Stage 33 of the system of FIG. 7 is coupled and configured to perform an embodiment of the inventive data embedding method (e.g., the embodiment described above with reference to FIG. 1) on two channels (Right and Right Surround channels) of the five-channel audio signal to embed a third data stream (“Data stream 3”) therein, thereby generating a modified stereo signal having modified saturation values indicative of the third data stream. The right channel of the modified stereo signal is asserted to stage 34 of the FIG. 7 system and the right surround channel of the modified stereo signal is asserted to stage 35 of the FIG. 7 system. Stage 34 is coupled and configured to embed a fourth data stream (“Data stream 4”) in the right channel of the modified stereo signal (e.g., using a frequency-shift key or “FSK” method). Stage 35 is coupled and configured to further modify the right surround channel of the modified stereo signal to ensure that the final stereo signal output from stages 34 and 35 (the two channels output from stages 34 and 35, in which both the third and the fourth data streams have been embedded) has the same saturation values as does the modified stereo signal (in which only the third data stream has been embedded) output from stage 33.
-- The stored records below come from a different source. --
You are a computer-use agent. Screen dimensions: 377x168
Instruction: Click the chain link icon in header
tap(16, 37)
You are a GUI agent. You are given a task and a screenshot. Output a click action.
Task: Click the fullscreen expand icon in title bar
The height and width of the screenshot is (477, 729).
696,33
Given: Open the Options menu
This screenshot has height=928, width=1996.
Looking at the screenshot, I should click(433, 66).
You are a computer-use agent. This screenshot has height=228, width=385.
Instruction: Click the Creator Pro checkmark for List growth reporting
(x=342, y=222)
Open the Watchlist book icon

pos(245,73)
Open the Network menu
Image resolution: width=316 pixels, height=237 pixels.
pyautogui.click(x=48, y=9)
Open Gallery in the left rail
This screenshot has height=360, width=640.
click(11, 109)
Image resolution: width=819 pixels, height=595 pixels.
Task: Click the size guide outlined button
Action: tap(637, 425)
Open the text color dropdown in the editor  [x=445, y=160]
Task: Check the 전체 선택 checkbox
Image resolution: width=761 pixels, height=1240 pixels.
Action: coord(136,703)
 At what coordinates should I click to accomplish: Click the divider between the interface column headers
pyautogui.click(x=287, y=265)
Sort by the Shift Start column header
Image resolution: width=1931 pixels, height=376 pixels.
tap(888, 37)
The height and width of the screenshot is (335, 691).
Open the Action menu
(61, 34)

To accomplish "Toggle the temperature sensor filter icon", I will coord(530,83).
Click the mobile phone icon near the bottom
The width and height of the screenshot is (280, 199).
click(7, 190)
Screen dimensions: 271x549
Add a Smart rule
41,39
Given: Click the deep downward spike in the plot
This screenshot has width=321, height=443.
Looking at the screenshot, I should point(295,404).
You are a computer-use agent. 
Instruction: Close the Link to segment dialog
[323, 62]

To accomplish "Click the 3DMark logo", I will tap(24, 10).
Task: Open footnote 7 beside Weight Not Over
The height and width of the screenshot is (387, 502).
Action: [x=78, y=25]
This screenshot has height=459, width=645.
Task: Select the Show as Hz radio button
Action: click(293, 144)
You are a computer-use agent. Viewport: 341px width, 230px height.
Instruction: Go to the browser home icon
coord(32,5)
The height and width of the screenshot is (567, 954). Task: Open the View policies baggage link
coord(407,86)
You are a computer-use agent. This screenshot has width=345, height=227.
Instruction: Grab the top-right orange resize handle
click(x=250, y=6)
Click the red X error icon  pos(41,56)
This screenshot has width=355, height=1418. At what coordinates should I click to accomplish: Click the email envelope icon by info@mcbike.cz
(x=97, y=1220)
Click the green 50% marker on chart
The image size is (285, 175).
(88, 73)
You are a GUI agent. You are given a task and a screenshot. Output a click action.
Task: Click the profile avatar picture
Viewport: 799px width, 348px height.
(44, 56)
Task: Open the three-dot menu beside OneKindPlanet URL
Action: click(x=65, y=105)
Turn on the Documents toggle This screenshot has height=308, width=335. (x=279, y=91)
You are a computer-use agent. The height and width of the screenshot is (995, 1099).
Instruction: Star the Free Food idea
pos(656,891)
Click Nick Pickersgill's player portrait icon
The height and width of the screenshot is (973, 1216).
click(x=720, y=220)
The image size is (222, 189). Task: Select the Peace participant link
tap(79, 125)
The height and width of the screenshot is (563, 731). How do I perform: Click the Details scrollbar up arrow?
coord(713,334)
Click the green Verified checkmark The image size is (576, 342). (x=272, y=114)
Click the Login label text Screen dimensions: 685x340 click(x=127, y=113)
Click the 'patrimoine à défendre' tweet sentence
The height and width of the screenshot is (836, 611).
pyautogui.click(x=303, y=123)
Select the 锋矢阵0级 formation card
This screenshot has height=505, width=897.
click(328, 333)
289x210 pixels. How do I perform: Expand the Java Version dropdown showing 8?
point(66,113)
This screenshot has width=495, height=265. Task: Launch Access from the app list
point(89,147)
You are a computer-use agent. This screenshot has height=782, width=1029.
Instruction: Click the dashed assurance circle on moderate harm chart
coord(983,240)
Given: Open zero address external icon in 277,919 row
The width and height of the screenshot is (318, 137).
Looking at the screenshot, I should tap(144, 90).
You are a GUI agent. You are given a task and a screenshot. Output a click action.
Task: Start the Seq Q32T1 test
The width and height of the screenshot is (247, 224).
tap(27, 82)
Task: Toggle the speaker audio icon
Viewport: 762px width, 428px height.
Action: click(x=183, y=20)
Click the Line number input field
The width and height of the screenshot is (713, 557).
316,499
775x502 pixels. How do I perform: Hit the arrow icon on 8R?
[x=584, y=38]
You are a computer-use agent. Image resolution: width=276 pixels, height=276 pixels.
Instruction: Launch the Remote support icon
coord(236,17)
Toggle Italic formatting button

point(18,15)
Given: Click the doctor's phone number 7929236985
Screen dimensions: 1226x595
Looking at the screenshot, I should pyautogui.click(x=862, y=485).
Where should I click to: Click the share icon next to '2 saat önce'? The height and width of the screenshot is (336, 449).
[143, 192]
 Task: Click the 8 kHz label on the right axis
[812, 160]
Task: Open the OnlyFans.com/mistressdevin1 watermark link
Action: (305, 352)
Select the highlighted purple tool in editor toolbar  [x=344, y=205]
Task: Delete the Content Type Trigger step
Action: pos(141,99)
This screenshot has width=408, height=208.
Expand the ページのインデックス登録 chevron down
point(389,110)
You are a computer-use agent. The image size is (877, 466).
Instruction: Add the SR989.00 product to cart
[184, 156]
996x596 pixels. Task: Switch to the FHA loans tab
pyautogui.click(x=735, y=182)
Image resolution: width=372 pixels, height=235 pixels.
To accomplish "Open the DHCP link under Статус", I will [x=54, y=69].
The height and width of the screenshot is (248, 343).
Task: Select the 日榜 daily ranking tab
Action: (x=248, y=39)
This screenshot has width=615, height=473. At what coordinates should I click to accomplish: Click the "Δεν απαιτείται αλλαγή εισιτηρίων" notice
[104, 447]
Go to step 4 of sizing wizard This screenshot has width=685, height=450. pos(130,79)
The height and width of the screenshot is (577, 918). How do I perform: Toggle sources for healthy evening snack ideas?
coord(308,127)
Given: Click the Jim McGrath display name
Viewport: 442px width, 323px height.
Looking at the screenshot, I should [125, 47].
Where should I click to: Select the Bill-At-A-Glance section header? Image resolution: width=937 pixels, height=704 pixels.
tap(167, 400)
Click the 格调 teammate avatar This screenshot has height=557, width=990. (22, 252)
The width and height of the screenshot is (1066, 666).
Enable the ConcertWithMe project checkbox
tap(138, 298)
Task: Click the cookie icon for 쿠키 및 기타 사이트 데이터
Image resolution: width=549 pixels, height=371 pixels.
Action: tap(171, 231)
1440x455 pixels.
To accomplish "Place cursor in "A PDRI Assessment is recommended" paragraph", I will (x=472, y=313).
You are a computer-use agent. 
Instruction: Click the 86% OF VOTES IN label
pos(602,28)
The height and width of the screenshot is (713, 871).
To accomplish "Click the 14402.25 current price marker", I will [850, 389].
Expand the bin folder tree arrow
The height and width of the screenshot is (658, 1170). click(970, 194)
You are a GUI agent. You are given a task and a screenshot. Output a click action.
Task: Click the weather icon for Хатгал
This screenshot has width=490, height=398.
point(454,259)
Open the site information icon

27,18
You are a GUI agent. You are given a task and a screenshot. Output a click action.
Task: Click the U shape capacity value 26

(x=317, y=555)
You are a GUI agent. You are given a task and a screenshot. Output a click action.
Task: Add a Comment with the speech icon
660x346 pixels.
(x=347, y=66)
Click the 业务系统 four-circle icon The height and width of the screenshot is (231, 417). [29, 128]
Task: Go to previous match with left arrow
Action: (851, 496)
Stage 36 of the FIG. 7 system is coupled and configured to embed a fifth data stream (“Data stream 5”) in the center channel of the input five-channel audio signal (e.g., using a frequency-shift key or “FSK” method).

Thus, the FIG. 7 system is coupled and configured to embed five data streams into the five-channel audio signal asserted to the inputs of stages 30, 33, and 36 of the FIG. 7 system.

One example of a method implemented by stage 31 (or stage 34 or stage 36) of the FIG. 7 system for embedding a data stream is an FSK method in which one of the following operations is performed on each frame of one channel of the modified stereo signal:

applying (to each frame of the input to stage 31 or 34 or 36) a notch filter centered at a first frequency (e.g., 15.1 kHz) and adding (to the resulting notch-filtered signal) a sinusoidal signal whose frequency is the first frequency and whose amplitude is the average amplitude of the samples of the frame (or the average amplitude of the samples of the frame in a narrow frequency band centered at the first frequency) to embed a first binary bit (e.g., a “zero” bit) of the data stream in the frame; or

applying (to each frame of the input to stage 31 or 34 or 36) a notch filter centered at a second frequency (e.g., 15.2 kHz) and adding (to the resulting notch-filtered signal) a sinusoidal signal whose frequency is the second frequency and whose amplitude is the average amplitude of the samples of the frame (or the average amplitude of the samples of the frame in a narrow frequency band centered at the second frequency) to embed a second binary bit (e.g., a “one” bit) of the data stream in the frame.

Stage 40 of the system of FIG. 8 is coupled and configured to perform an embodiment of the inventive data embedding method (e.g., the embodiment described above with reference to FIG. 1) on two channels (Left and Left Surround channels) of a five-channel audio signal to embed a first data stream therein, thereby generating a modified stereo signal having modified saturation values indicative of the first data stream. The left channel of the modified stereo signal is asserted to stage 41 of the FIG. 8 system and the left surround channel of the modified stereo signal is asserted to stage 42 of the FIG. 8 system. Stage 41 is coupled and configured to embed a second data stream (“Data stream 2”) in the left channel of the modified stereo signal (e.g., using a frequency-shift key or “FSK” method), and stage 42 is coupled and configured to embed a third data stream (“Data stream 6”) in the left surround channel of the modified stereo signal (e.g., using a frequency-shift key or “FSK” method).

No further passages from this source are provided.